Work to complete: Using the listing below, print the line containing "Task: Select the ABS equipment badge", the line containing "At what coordinates", and each line between them, exactly and nothing else. Pictures stay out of the print.
-------- Dataset entries --------
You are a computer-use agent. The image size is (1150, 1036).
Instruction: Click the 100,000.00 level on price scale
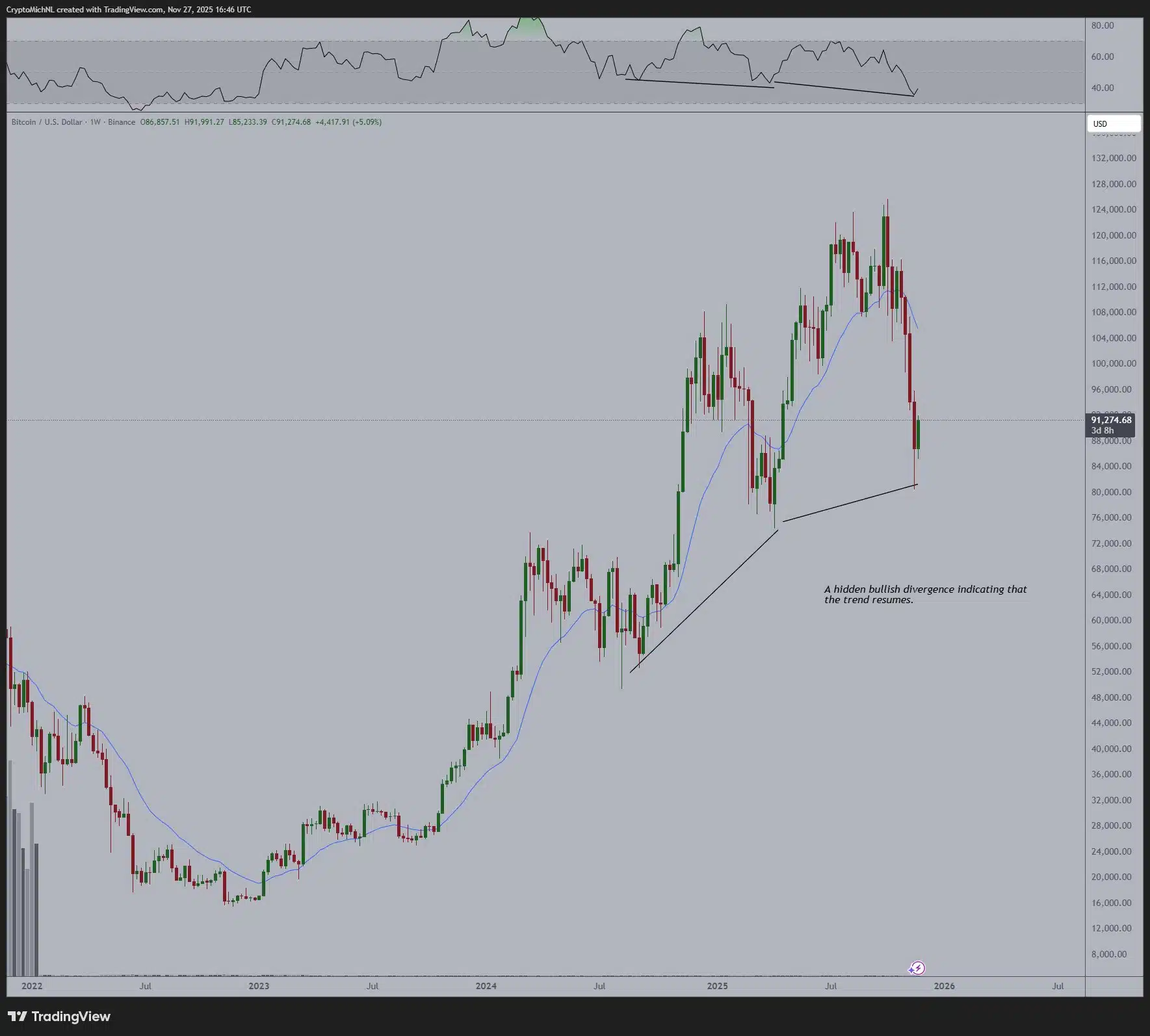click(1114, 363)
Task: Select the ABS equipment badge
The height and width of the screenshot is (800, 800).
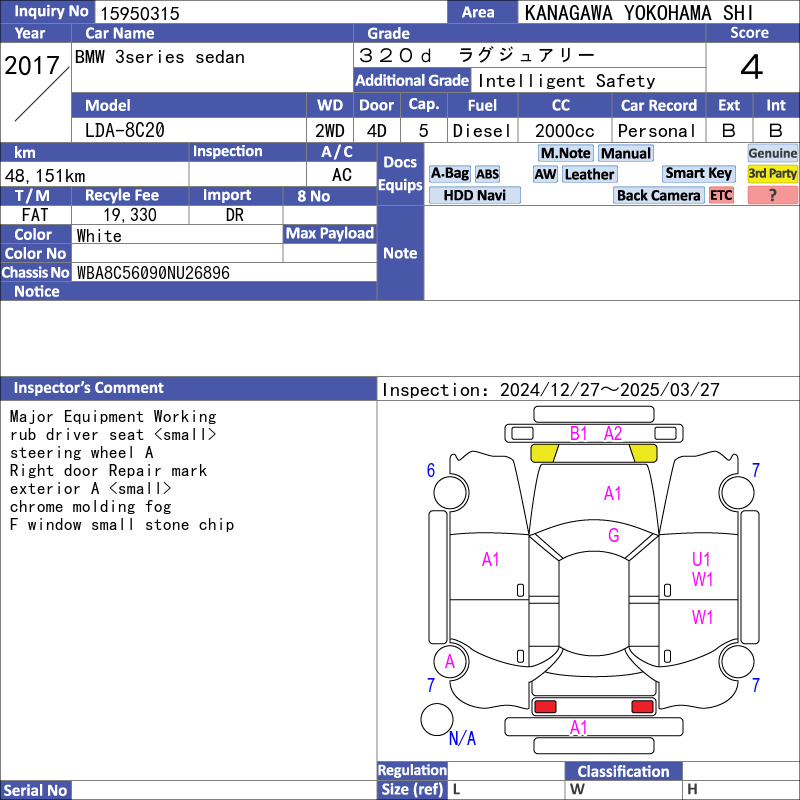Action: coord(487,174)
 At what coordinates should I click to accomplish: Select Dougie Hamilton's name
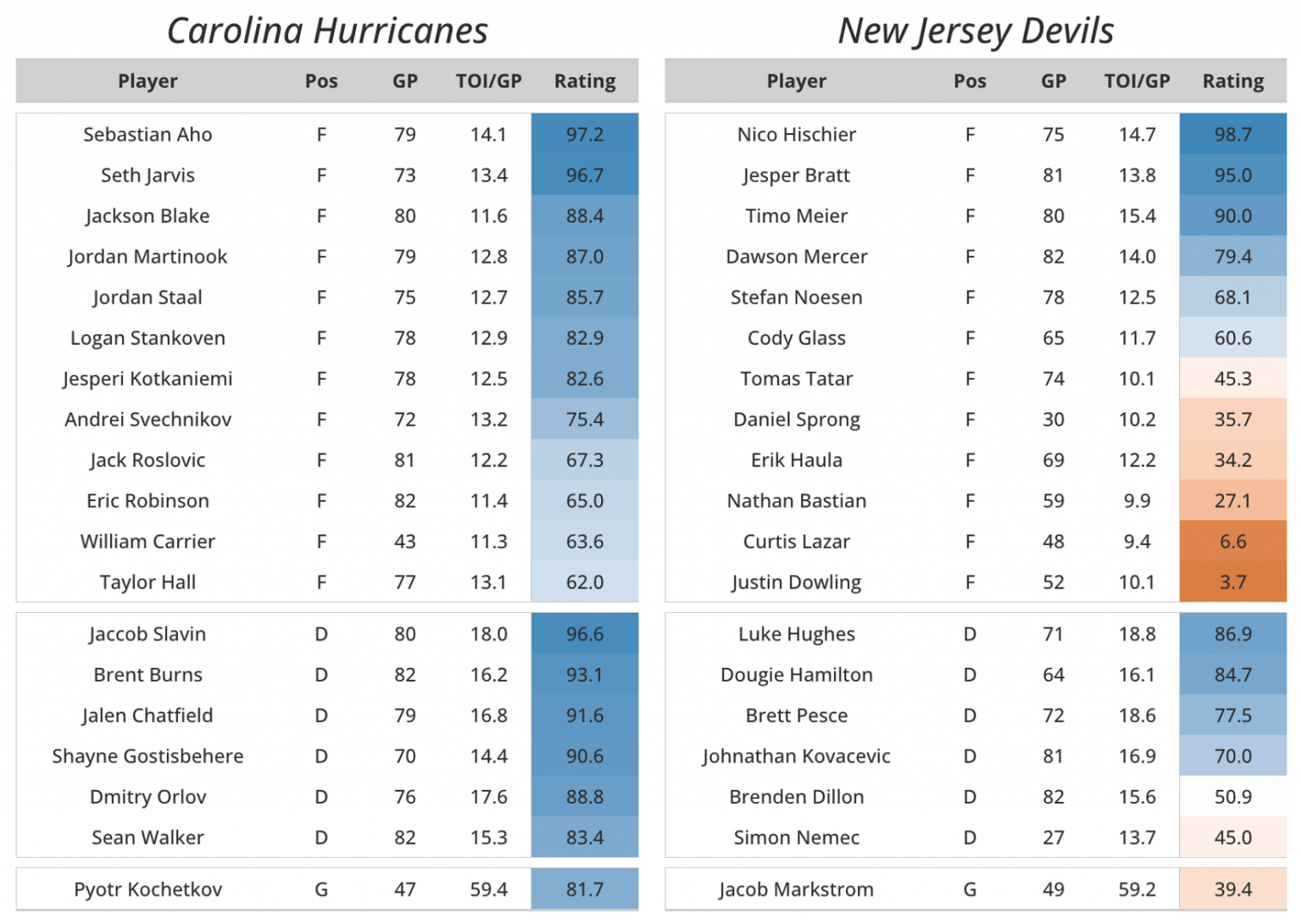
--------
-------- Dataset entries --------
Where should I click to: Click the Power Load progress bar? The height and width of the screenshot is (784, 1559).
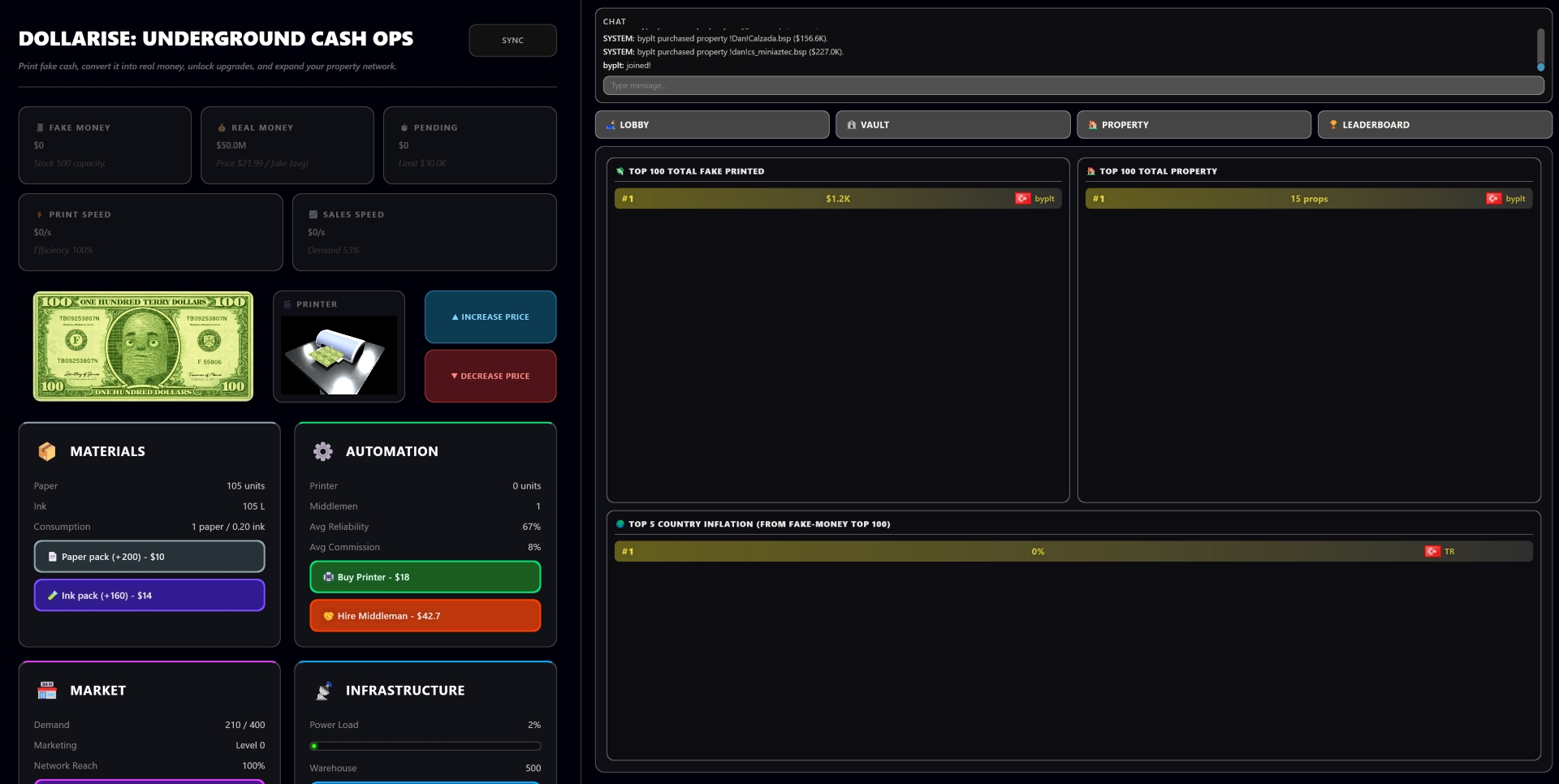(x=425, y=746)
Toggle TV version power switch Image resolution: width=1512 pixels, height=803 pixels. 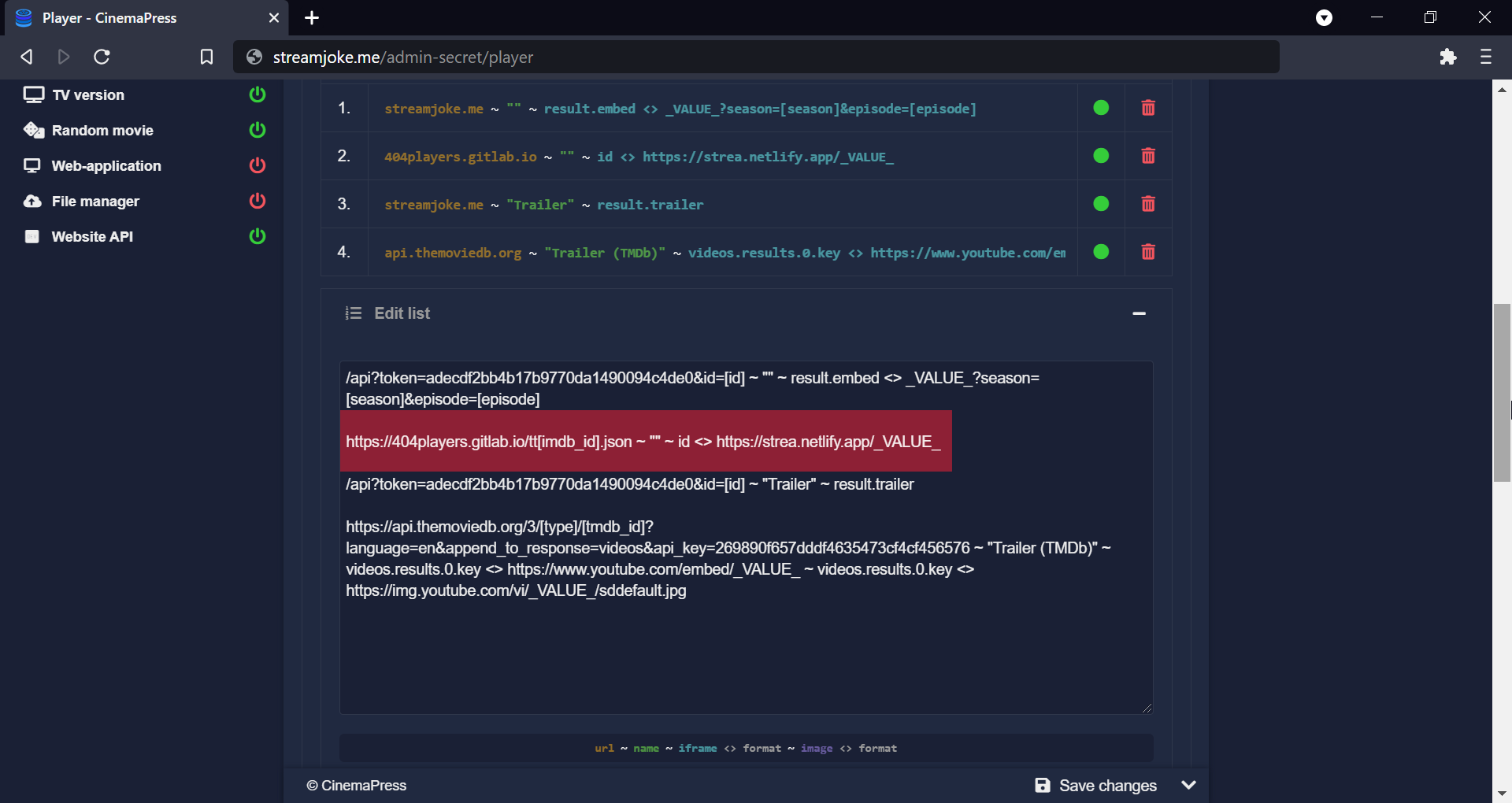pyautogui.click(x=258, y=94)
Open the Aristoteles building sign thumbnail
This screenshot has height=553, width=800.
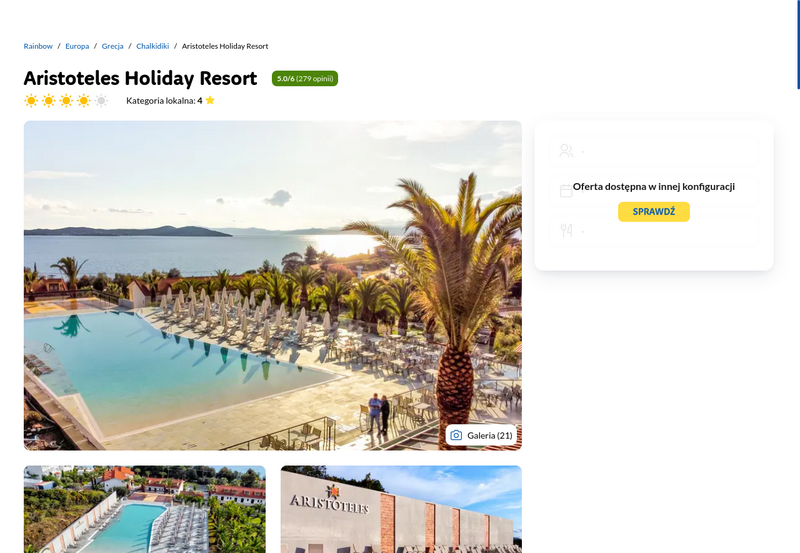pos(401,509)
--------
-------- Dataset entries --------
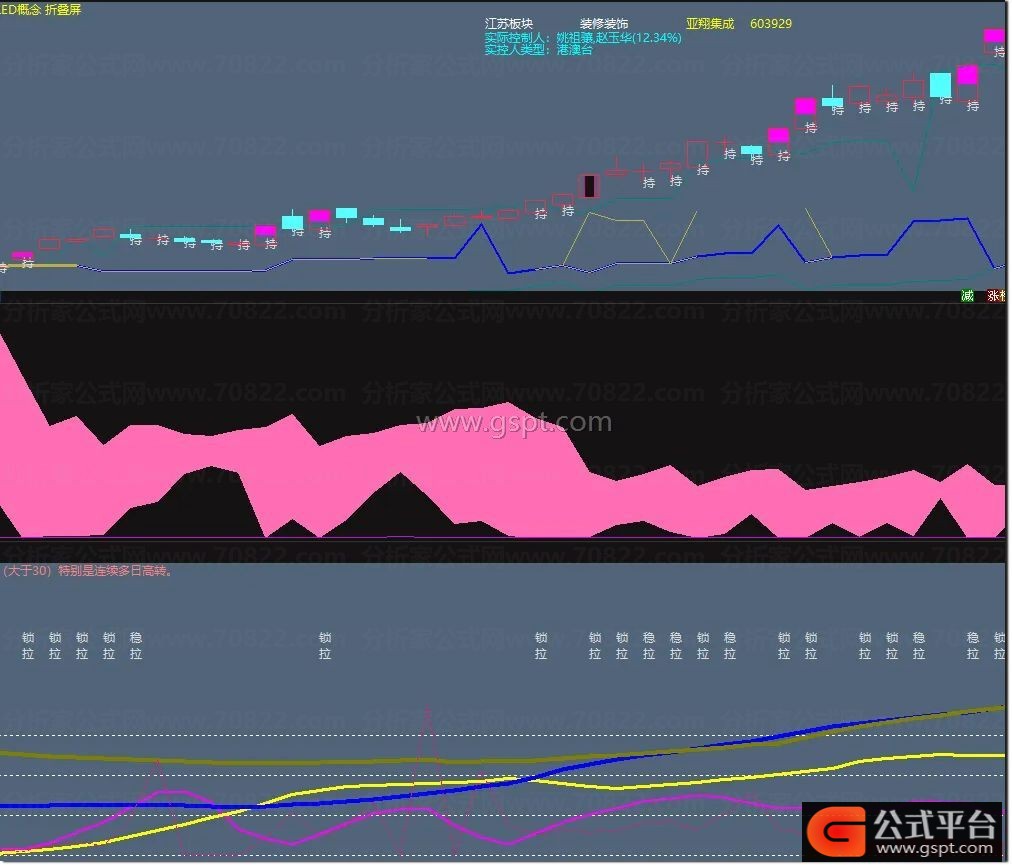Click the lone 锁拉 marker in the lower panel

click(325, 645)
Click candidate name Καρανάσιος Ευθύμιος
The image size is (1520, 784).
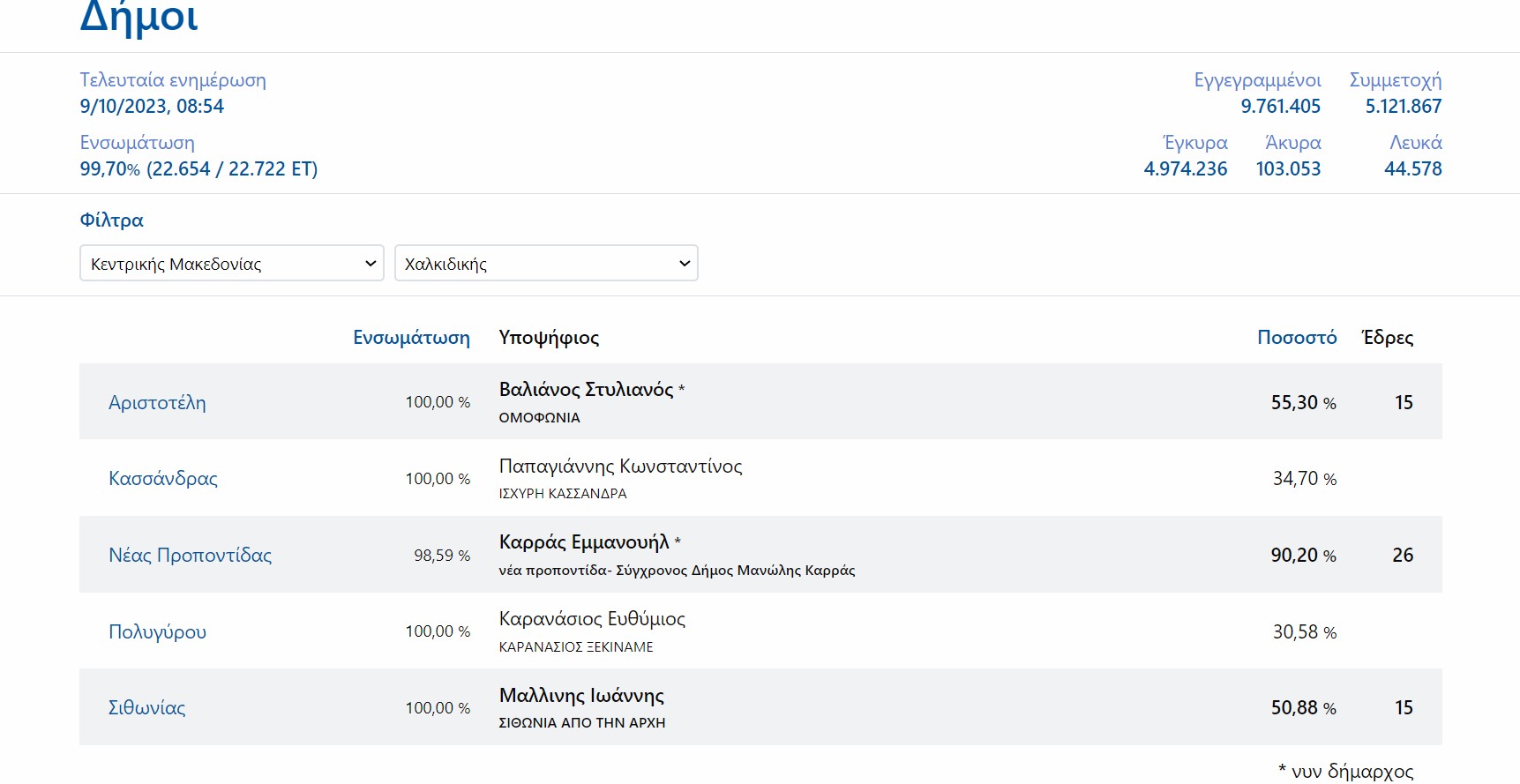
--------
Task solution:
Task: Select the ABS equipment badge
The height and width of the screenshot is (800, 800).
Action: coord(487,174)
 At what coordinates should I click to accomplish: Select Dougie Hamilton's name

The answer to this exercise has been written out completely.